Part 17

2.8K 290 11
                                    

Setelah pulang mengantar Iris, Zayn pergi ke makam.

Tentu saja makam sangat gelap. Penerangan yang kurang serta hujan yang turun dengan derasnya membuat Zayn harus ekstra hati-hati ketika berjalan di atas bebatuan yang licin. Sudah dua kali Zayn hampir kepeleset. Ia tidak akan membiarkan dirinya jatuh dipenuhi lumpur.

Zayn harus merapatkan jaket yang sedang dipakainya. Beruntung ia menyimpan sepatu boot di dalam mobilnya. Kalau tidak, mungkin kakinya sudah dipenuhi lumpur karena ia hanya memakai sandal jepit dari rumah tadi.

Saat Zayn sudah sampai di depan batu nisan Katya, Zayn berjongkok. Sebelah tangannya memegang payung sementara sebelah tangannya lagi memegang puncak batu nisan. Matanya terpaku pada nama yang tertera di batu nisan itu.

Katya Malik.

Zayn merasakan hujan sudah membasahi sebagian jaket yang dipakainya, tetapi ia tidak ingin cepat-cepat pergi.
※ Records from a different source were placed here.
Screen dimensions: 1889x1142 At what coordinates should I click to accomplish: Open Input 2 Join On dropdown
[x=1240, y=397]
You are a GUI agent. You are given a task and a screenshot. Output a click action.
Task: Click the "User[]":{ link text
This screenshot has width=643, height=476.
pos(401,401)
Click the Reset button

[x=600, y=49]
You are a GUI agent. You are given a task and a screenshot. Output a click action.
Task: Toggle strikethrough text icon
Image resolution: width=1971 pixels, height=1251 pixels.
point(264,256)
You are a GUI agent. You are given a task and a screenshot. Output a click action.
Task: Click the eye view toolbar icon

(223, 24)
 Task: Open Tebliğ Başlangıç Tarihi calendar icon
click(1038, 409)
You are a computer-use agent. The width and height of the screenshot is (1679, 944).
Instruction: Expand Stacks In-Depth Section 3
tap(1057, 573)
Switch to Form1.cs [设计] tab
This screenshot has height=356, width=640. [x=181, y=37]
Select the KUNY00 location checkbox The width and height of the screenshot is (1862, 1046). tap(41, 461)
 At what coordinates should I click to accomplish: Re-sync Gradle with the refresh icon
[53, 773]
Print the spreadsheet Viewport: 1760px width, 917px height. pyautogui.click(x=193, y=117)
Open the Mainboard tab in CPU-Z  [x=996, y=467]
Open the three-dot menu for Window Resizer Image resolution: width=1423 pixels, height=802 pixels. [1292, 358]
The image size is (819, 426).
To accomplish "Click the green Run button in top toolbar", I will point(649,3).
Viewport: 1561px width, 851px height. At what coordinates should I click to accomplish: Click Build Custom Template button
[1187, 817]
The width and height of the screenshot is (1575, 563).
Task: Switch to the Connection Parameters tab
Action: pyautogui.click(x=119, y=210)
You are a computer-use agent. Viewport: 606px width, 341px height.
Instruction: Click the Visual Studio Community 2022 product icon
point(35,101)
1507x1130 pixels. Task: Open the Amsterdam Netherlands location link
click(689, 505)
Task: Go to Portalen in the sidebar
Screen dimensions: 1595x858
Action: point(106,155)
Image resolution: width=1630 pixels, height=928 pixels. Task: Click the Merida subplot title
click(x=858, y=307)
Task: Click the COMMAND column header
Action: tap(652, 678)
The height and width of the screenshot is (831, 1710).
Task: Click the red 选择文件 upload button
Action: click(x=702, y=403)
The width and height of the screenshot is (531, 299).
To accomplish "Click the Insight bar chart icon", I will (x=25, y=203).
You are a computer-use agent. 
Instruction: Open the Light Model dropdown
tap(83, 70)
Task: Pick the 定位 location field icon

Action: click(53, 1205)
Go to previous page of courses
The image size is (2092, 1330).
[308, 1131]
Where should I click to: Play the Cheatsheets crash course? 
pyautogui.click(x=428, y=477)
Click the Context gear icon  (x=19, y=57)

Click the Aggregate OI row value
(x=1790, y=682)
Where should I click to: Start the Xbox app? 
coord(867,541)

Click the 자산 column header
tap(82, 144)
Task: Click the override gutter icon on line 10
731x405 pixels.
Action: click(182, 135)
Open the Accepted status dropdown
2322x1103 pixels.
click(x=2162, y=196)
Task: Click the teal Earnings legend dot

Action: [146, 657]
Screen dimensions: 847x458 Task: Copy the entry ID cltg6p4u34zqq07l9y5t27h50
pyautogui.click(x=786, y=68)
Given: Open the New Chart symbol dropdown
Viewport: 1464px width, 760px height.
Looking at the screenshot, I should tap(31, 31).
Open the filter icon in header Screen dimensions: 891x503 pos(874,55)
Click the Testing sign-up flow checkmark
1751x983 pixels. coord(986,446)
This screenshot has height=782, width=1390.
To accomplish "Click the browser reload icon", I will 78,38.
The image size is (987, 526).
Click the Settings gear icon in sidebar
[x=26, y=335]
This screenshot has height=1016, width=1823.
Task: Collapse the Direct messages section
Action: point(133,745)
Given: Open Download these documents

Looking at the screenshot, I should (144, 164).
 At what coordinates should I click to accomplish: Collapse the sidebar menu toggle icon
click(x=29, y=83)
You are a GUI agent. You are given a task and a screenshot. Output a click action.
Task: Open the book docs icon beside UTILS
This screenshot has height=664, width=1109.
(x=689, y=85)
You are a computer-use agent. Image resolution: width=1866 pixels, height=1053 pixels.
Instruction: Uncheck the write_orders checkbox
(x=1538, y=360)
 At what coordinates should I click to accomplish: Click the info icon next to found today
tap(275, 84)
Saat itu Zayn merasa terlalu sedih untuk berbicara sepatah katapun. Zayn yakin kalau ia mulai berbicara satu kata saja, ia akan menangis. Sedangkan Zayn tidak ingin menangis.

Setelah hening selama beberapa menit, Zayn mulai berbicara.

“Hai,” sapanya. Suaranya sangat kecil dibanding dengan suara hujan, sampai-sampai Zayn kesulitan untuk mendengar suaranya sendiri. “Hari ini tepat 6 tahun kau pergi, lho, Kat.”

Guntur menyambar di langit.

“Tepat 6 tahun lalu kau pergi dari hidupku,” Zayn menghela napas, lalu udara yang dihembuskannya berubah menjadi asap. “Aku merindukanmu. Sudah 6 tahun berlalu, tetapi aku masih tetap merindukanmu. Payah, ya?”

Perlahan-lahan, intensitas hujan yang turun berkurang. Zayn bisa merasakan suara hujan mulai tidak seberisik tadi.

“Aku bertemu denganmu,” Zayn melanjutkan, “di Manchester, beberapa waktu lalu. Aku sangat yakin itu kau. Kau ada disana. Kau berbicara dan tersenyum padaku, tetapi kau tidak mengenaliku,” Zayn memberi jeda. “Bagaimana bisa?”

Zayn menghela napas lagi. “Bagaimana bisa kau ada disana dan tidak mengenaliku?”

Rumput yang berair dan berlumpur membuat Zayn tidak nyaman. Tanpa mengucapkan kata perpisahan apa-apa, Zayn berjalan kembali menuju mobilnya, lalu ia mengemudikan mobilnya menjauh dari makam.

***

Jumat itu Zayn memutuskan untuk pulang ke Bradford.

Sudah cukup lama ia tidak pulang, dan rasanya ia mulai merindukan rumah. Zayn mulai merindukan udara sejuk Bradford, dengan segala ketenangannya. Berbeda dengan London, Bradford sangat sepi dan damai.

Tentu saja Zayn mengajak Alaska. Alaska sendiri juga sudah lama tidak berkunjung ke Bradford. Keluarganya—terutama ibunya—pasti akan memarahi Zayn ketika Zayn sampai di Bradford, karena Zayn sangat jarang mengajak Alaska kesana.

Alaska sangat bersemangat ketika Zayn mengumumkan bahwa mereka akan ke Bradford pada hari Jumat. Alaska terus-terusan bertanya seperti apa Bradford itu, siapa saja yang akan mereka temui di Bradford, dan yang lainnya.

“Kita akan menemui nenek, kakek, dan banyak lagi,” begitu jawab Zayn.

Ayah Zayn menjemput Zayn di bandara dengan mini-van nya. Ia begitu senang ketika melihat Zayn, dan lebih senang lagi ketika melihat Alaska.

Zayn menawarkan diri untuk menyetir dari bandara ke rumah mereka sementara ayah Zayn dan Alaska bercanda di kursi belakang.

Bradford hampir tidak pernah macet. Tidak seperti London yang selalu padat, jalanan di Bradford hampir selalu sepi. Hanya ada satu atau dua mobil yang melintas. Sisanya hanya pejalan kaki, atau orang bersepeda.